Faculty Senate suspends academic probation

Academic advisers available via Zoom for students on all campuses; equity, justice UCORE category sent back to Academic Affairs Committee



Bill Davis, interim vice provost for academic engagement and student achievement, said the number of students who were in danger of failing classes at midterms or had academic alerts placed on them by instructors was higher than in previous semesters. 

SAM TAYLOR, Evergreen sports co-editor

Faculty senators voted to suspend academic probation across the WSU system during a meeting on Thursday.

The senate also rejected a motion that would have added a new equity and justice UCORE category.

Bill Davis, interim vice provost for academic engagement and student achievement, said the number of students who were in danger of failing classes at midterms or had academic alerts placed on them by instructors was higher than in previous semesters. 

“We wanted to try an experiment where we took a more holistic and a more intrusive approach with the way we work with students to try to retain them than what was done during the pandemic itself,” he said.

During the 2020-21 school year, students could drop out of a class at any point in the semester using the COVID-19 waiver. Davis said that approach allowed students to avoid an academic reinstatement process that would help them succeed.

“Many of the times the academic performance is not an indicator of what’s happening in the classroom for these students, it’s an indicator of what’s happening outside of the classroom that they’re bringing with them into the classroom that’s impacting their academic performance,” Davis said.

Senator Cigdem Capan raised concerns that eliminating the academic probation rule would lower the university’s academic standard. She also asked what specific interventions the university has for students who would otherwise be subject to academic probation.

Terese King, interim assistant vice provost, said the university has a variety of programs to support students who are struggling academically, including subject-based tutoring, academic advisers available via Zoom and academic advisers who reach out to students individually.

Senator Paul Buckley asked what the consequences were if a student did not improve academically the following semester. 

In this scenario, King said students would be subject to academic probation if they fail to improve their grades. Students who are on academic reinstatement would still be expected to meet the conditions they agreed to in their academic reinstatement contract, including improving their GPA.

Senator Alexander Dimitrov asked if other WSU campuses outside of Pullman would have access to the academic assistance resources that Pullman has. 

Davis and King said virtual academic advising and coaching is available on Zoom for WSU students on all campuses.

“The budgets for academic affairs and the budgets for student affairs are fairly decentralized across the [WSU] system,” Davis said.

New UCORE Category

The senate chose to reject the motion to add a new UCORE category called equity and justice.

Senator Nishant Shahani raised the motion to reject the creation of the new UCORE category on behalf of an absent senator from the School of Languages, Cultures, and Race so that faculty could have more time to comment on it.

Silva Lopez said the professor who was absent was concerned that various departments had not had the opportunity to comment on the proposed new UCORE category and its implementation. 

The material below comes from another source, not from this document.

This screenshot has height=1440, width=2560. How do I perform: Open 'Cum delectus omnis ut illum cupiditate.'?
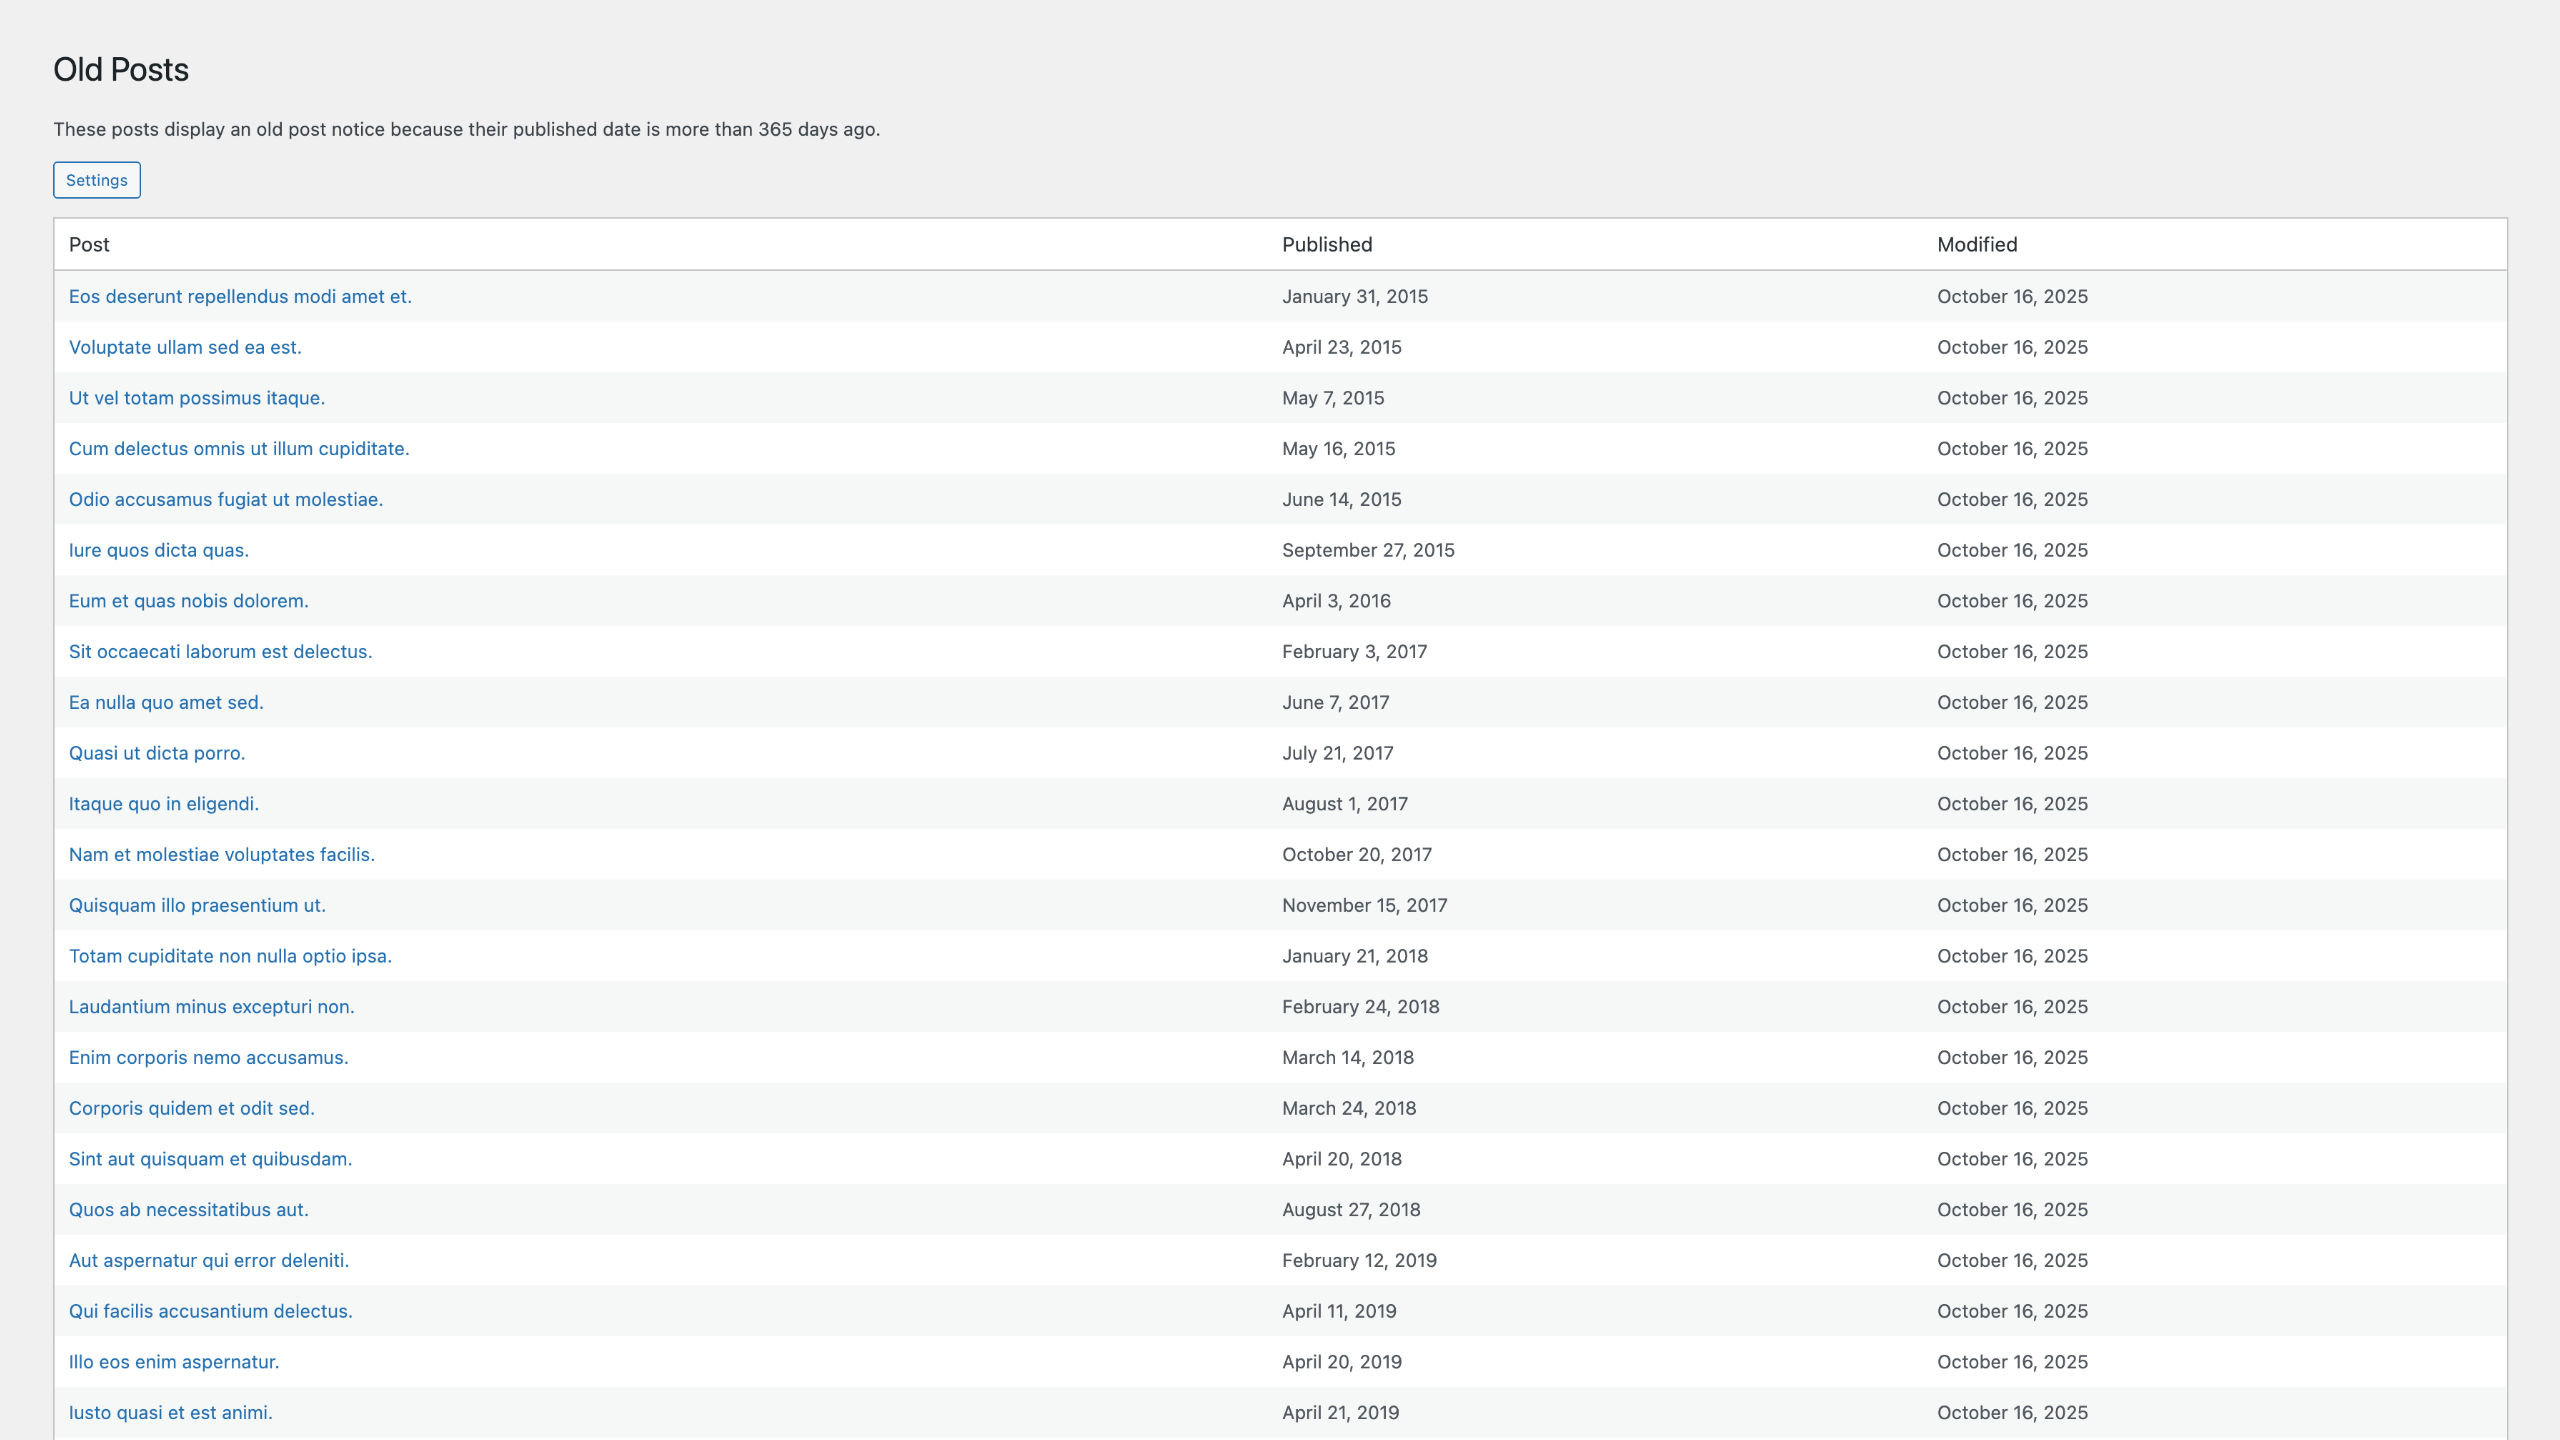coord(239,449)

Silva Lopez also said if UCORE director Clif Stratton did indeed give each academic unit the opportunity to comment then that would address this concern.

Stratton said the associate dean in the College of Arts and Sciences had shared the proposal with all of the relevant academic units.

“I’m in disagreement with the notion that units haven’t had time to discuss it,” Stratton said.

The vote to reject the motion to add a new UCORE category was tied 29-29 before Senate Chair Doug Call cast the tiebreaking vote to reprimand the motion. The motion will be sent back to the Academic Affairs Committee.

Action items

The senate approved several changes to the academic calendar. WSU’s academic calendar will now officially recognize the day after Thanksgiving as Native American Heritage Day. The calendar will also recognize Juneteenth, the day when Texas slaves learned they were free after the Civil War, as a university holiday on June 19. WSU summer session classes will not occur on Juneteenth.

The senate approved changes to the doctoral program in electrical and computer engineering.

The senate unanimously extended the Bachelor of Arts in Chemistry to WSU Vancouver.

The senate unanimously revised rule 111. Previously, rule 111 allowed students who were readmitted into an academic program to graduate under any previous major or minor catalog’s requirements. The revised rule allows readmitted students to graduate under a previous major or minor catalog if those requirements existed when they previously attended the school and if the major or minor they are seeking still exists.

The Faculty Senate opened the meeting with a presentation from Provost Elizabeth Chilton, executive vice president and chancellor-designate at WSU Pullman, and from Stacy Pearson, vice president of finance and administration about the activity of the Executive Budget Council.

The Executive Budget Council spent the past year analyzing national best practices in budgeting. The council will propose a new budget modeling system in early 2022, Chilton said.

The budget council engaged in this process in part to increase the transparency and sustainability of the university’s budget, Chilton said.

“We want to make sure that we can incentivize growth. That we’re not just slicing the pie up differently but we want to find ways to grow the pie,” Chilton said.